Cuando el viejo regresó pusieron los hongos sobre una mesa plegable y los contaron:

-Treinta y tres –dijo satisfecho.

Después los hirvieron. Pero antes de retirarlos el viejo hizo lo que siempre hacía: limpió un clavo sin óxido, lo sumergió en el agua, esperó unos minutos, y comprobó si no se ponía súbitamente negro:

-Están buenos –dijo alzando el clavo.

-De algo hay que morir –bromeó ella.

Por la tarde sintieron un rumor de tormenta en los intestinos, con fiebre y espasmos de un frío que a él le pareció azul. Creyó que se le calcinaban los testículos y en medio de su delirio sintió tener piedras. Daniela, en cambio, murió. Pero murió muy dócilmente, con una sensación de frío que apenas se le manifestó en los oídos: lo último que oyó fue que tenía nieve en los tímpanos. Un aluvión lento que terminó por cubrirla totalmente.

A la madrugada, después de los vómitos, el viejo se acurrucó junto al cuerpo tieso de la muchacha y se durmió buscando calor.

Despertó tiritando. Cubrió a Daniela con una manta y se puso a preparar mate. No recordaba gran cosa, pero el aserrín y el rescoldo del brasero le devolvieron la sensación calcinada en los testículos. Se palpó y tuvo una mueca de alivio: estaban intactos. Luego se puso junto al catre. Estaba mareado y febril:

-Fueron los hongos –le dijo- fueron esos hongos de mierda.

Notó que la muchacha le asentía con la cabeza y la dejó dormir. Antes le acarició el pelo, más brillante que nunca y súbitamente crecido.

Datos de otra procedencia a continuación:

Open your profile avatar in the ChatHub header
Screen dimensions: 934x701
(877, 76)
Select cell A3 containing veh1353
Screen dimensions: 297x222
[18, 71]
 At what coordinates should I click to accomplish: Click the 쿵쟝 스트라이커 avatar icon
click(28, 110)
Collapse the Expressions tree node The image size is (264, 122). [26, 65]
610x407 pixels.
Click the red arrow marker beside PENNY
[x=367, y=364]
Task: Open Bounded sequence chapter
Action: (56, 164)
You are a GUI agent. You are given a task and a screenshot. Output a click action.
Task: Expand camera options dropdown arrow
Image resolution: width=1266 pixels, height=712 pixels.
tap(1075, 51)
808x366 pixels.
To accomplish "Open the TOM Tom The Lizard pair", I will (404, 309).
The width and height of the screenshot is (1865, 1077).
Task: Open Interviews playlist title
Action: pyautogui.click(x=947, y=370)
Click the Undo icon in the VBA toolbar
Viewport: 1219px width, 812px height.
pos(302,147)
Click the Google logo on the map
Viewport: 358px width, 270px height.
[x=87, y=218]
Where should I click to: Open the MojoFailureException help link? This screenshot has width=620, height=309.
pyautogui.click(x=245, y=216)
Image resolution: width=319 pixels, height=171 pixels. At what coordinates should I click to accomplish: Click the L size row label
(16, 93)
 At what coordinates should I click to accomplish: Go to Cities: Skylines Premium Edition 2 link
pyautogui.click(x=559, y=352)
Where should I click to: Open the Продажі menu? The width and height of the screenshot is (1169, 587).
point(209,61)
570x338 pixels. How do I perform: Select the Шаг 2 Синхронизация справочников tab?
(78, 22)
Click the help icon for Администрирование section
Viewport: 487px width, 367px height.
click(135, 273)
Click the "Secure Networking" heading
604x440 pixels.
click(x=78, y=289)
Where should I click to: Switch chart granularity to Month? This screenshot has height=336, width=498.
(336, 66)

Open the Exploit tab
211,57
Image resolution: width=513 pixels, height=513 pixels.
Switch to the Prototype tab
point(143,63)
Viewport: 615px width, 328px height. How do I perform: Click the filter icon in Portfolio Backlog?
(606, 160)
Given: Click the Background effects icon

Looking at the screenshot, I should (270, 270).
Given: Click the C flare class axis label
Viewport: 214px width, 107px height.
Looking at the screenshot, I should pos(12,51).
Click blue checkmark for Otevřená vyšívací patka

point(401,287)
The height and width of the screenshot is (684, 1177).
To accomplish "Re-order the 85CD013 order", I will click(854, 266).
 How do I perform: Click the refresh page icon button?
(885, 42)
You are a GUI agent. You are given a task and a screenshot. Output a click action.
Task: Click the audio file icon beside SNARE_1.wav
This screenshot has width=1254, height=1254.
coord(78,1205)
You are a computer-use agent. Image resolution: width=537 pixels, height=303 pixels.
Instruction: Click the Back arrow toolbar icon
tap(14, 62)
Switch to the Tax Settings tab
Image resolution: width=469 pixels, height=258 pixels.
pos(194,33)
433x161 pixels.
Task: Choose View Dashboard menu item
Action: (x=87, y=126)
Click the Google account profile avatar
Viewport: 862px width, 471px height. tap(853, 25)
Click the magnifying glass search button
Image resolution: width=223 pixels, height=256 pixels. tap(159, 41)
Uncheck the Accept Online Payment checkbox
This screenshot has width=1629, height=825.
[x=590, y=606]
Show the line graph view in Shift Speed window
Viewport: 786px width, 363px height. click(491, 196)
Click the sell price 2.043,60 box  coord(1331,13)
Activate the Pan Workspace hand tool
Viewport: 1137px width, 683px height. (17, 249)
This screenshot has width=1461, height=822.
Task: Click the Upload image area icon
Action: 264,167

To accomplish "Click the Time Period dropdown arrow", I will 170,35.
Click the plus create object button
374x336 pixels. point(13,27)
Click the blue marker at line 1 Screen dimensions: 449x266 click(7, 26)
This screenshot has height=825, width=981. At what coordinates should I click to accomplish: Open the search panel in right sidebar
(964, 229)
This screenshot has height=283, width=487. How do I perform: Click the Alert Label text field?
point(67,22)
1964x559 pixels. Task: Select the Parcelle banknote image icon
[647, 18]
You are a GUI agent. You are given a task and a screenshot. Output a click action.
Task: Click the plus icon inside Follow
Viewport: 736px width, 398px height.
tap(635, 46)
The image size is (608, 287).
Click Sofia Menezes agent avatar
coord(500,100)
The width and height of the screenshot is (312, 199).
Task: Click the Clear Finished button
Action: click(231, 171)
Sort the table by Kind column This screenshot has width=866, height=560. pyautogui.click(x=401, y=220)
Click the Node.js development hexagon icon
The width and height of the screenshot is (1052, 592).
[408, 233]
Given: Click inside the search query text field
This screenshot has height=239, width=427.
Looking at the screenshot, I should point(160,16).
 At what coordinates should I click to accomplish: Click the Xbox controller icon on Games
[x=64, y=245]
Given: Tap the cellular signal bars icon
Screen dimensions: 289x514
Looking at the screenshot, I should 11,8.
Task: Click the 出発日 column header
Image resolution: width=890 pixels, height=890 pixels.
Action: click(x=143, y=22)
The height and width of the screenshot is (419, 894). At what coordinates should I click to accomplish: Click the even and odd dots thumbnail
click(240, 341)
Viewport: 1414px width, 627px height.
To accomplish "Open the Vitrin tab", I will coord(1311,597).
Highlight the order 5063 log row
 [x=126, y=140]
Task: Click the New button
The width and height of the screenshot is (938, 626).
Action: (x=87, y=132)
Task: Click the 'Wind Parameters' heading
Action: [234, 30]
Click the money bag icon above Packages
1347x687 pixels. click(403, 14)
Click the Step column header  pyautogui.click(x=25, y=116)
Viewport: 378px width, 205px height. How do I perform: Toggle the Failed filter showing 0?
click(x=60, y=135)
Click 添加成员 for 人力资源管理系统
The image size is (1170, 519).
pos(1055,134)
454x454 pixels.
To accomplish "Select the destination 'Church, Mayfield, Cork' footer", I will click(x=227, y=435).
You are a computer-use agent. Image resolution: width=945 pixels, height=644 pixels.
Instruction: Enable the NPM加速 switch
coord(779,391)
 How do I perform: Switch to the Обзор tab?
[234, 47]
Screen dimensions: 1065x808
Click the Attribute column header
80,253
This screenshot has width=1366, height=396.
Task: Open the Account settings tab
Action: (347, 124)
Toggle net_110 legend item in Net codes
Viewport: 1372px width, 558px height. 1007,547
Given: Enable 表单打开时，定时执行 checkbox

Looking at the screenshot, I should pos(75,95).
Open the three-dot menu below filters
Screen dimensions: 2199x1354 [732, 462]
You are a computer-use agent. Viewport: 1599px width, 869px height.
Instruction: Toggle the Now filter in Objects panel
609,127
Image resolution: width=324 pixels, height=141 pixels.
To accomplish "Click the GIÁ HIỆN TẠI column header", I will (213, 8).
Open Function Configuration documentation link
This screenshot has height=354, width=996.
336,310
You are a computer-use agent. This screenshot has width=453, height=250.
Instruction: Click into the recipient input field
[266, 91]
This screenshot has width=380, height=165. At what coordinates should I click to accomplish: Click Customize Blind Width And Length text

-Vas a tener que cortártelo –murmuró.

La humedad de las últimas lluvias había desafinado el violín. Mientras esperaba el silbido de la pava se puso a tensar las cuerdas, sentado al borde de la casilla. La mañana era luminosa y diáfana. El aire tenía el olor del estiércol de los campos, recién abonados. Cerró entonces la puerta y se puso a probar con ímpetu algunas notas. Luego se afeitó, tomó mate, y con el resto del agua dejó que hirviera y preparó caldo de arroz.

-Es para la descompostura –le dijo al tiempo que la acomodaba entre dos almohadones.

La muchacha mantenía una rigidez espectral.

Con los párpados cerrados y los brazos en cruz por encima de la manta, parecía una visión intacta del pasado. Raro, pero mantenía el mismo gesto que durante las funciones: se inclinaba levemente, entornaba los párpados y ponía los brazos cruzados para agradecer los aplausos.

-Tuve la culpa, yo tuve la culpa –dijo el viejo.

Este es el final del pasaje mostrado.